Godelieve de Bree, Chicago Review of Books
Quando Louise Michel – insegnante, anarchica e rivoluzionaria in esilio – arrivò a Londra dopo sette anni di esilio nel Pacifico meridionale, portò con sé cinque gatti. Fatti uscire dalla nave sotto i cappotti dei suoi compagni, i felini oceanici, esausti dal viaggio di diecimila miglia, si ripresero rapidamente quando gli fu presentata “un’enorme ciotola di latte” sotto l’occhio amorevole della padrona. Tornata a Parigi qualche anno dopo – con i gatti al seguito – Michel cercò di spiegare la sua attenzione per quei fragili animali. Portati dalla Nuova Caledonia, il suo luogo di esilio, in Francia, la sua terra di origine, i gatti rappresentavano per lei qualcosa di sfuggente, prezioso, istintivo. Le ricordavano casa, diceva. E sebbene Tre isole di William Atkins ruoti intorno al dolore dell’esilio, è l’idea di casa che muove i suoi protagonisti e li riporta, alla fine, al punto di partenza. L’esilio non è tanto un luogo quanto un processo, un movimento. Tutti e tre i protagonisti del libro – Louise Michel, l’antropologo russo Lev Shternberg e il deposto re africano Dinuzulu – scoprono che è un movimento che può durare tutta la vita. Come osserva Victor Hugo, una volta esuli, si rimane esuli per sempre. I tre protagonisti di Atkins però sfuggono a qualunque aspettativa: Shternberg inventa l’antropologia moderna; Dinuzulu reinventa la regalità. Michel va oltre e sogna un futuro in cui l’esilio, strumento di oppressione, possa diventare il seme della liberazione.

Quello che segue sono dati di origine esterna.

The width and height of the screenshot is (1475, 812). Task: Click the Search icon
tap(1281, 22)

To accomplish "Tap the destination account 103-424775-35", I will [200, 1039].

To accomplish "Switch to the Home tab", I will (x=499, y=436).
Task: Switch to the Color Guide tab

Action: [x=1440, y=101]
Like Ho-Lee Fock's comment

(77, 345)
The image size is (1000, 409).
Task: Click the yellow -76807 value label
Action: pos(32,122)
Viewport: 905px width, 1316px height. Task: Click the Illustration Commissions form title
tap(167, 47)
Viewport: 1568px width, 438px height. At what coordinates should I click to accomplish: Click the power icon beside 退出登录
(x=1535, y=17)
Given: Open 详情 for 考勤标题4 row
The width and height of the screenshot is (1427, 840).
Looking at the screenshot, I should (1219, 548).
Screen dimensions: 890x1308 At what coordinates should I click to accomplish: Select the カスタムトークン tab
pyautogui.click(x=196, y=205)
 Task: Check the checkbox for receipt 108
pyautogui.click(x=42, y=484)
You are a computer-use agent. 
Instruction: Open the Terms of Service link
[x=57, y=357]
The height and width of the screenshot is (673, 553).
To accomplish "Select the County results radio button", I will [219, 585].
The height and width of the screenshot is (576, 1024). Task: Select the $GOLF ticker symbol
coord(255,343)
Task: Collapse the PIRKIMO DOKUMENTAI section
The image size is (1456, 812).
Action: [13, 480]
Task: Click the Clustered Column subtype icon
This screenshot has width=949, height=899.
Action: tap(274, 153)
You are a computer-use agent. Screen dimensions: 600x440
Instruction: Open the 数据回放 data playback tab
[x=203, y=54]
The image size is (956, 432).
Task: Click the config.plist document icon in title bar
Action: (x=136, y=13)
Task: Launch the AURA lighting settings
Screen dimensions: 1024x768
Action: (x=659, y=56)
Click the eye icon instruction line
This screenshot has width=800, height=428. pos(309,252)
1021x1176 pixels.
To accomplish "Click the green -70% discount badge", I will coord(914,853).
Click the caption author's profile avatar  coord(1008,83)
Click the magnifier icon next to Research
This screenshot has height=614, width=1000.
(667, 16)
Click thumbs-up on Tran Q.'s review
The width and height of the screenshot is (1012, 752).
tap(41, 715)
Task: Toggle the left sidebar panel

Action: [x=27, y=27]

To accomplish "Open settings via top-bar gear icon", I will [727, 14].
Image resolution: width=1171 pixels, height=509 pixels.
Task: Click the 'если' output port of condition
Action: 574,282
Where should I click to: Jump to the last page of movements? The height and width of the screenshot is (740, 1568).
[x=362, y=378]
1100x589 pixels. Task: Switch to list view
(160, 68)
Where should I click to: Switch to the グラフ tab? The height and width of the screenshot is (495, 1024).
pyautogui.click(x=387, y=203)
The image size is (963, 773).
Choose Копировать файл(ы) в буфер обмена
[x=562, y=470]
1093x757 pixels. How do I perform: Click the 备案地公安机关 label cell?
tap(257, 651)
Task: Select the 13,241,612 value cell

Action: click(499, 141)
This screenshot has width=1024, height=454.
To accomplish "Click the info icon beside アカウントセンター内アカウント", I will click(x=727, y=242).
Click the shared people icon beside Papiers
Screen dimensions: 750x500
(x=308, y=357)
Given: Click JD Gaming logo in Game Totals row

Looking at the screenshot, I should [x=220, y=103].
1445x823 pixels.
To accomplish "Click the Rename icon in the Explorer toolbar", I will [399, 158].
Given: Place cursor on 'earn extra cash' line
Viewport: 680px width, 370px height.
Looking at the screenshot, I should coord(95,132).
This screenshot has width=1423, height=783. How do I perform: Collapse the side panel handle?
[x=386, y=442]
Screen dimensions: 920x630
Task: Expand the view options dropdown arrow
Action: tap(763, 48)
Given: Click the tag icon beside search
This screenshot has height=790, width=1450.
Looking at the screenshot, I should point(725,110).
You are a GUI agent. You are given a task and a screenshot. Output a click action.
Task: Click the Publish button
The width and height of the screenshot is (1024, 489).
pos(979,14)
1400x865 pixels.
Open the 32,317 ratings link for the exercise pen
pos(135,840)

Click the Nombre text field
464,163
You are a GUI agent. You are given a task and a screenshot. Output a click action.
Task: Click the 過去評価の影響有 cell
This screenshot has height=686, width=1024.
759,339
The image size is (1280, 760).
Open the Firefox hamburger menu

Madoc Cairns, The Guardian
Sebbene L’insieme delle parti dello scrittore sudafricano di origine croata Ivan Vladislaviċ sia in gran parte un libro su Johannesburg o Gauteng, questi quattro racconti lunghi potrebbero tranquillamente ambientarsi in qualsiasi città sudafricana di oggi. I protagonisti sono tutti uomini sensati e onesti che s’impegnano a lavorare nel Sudafrica del post-apartheid e cercano di trasformare la società che li circonda. C’è un uomo del ministero dell’interno che lavora ai nuovi moduli del censimento e prova a fare in modo che “parlino a tutti”; un ingegnere che si occupa di un progetto di edilizia popolare; un artista famoso e un uomo che affigge cartelloni pubblicitari per costruttori edili. In ogni storia si nota una preoccupazione per l’edilizia, per lo spazio urbano, per le persone in un ambiente costruito dall’uomo. Non possiamo non riconoscerci in questa ricerca di una casa, di un riparo, di uno spazio dove sentirci al sicuro. A un certo punto l’autore osserva: “I confini di Johannesburg si stanno allontanando, scivolando su crinali e valli incontaminate – dove la città sfuma momentaneamente nel veld, nuove atmosfere inimmaginabili si evolvono”.
The Mail & Guardian
I chiurli eschimesi sono stati decimati dai cacciatori nel corso della prima metà del novecento, una storia non certo nuova nel Nordamerica. Questa specie però è affascinante perché alcuni sparuti esemplari sopravvissuti sono occasionalmente avvistati in mezzo agli stormi di altri uccelli migratori. Questo piccolo volume illustrato è una ristampa di un classico del 1955 in cui il giornalista e naturalista canadese Fred Bodsworth immagina un anno nella vita dell’ultimo chiurlo eschimese sopravvissuto. E nel farlo ricostruisce il suo comportamento e il suo ambiente ecologico lungo una rotta migratoria che dall’estremo nord dell’America arriva all’estremo sud del continente. Particolarmente ben raccontato è l’incontro con un potenziale partner per l’accoppiamento che però non sopravvive. È un racconto dal punto di vista del volatile che si basa tutto sull’istinto ma, in aggiunta, Bodsworth cita, spesso alla lettera, all’inizio di ogni capitoletto, la letteratura scientifica. Il volume, illustrato da Abigail Rorer, si chiude con un epilogo in cui l’autore documenta gli avvisatamenti sparsi ma mai provati degli ultimi cinquant’anni.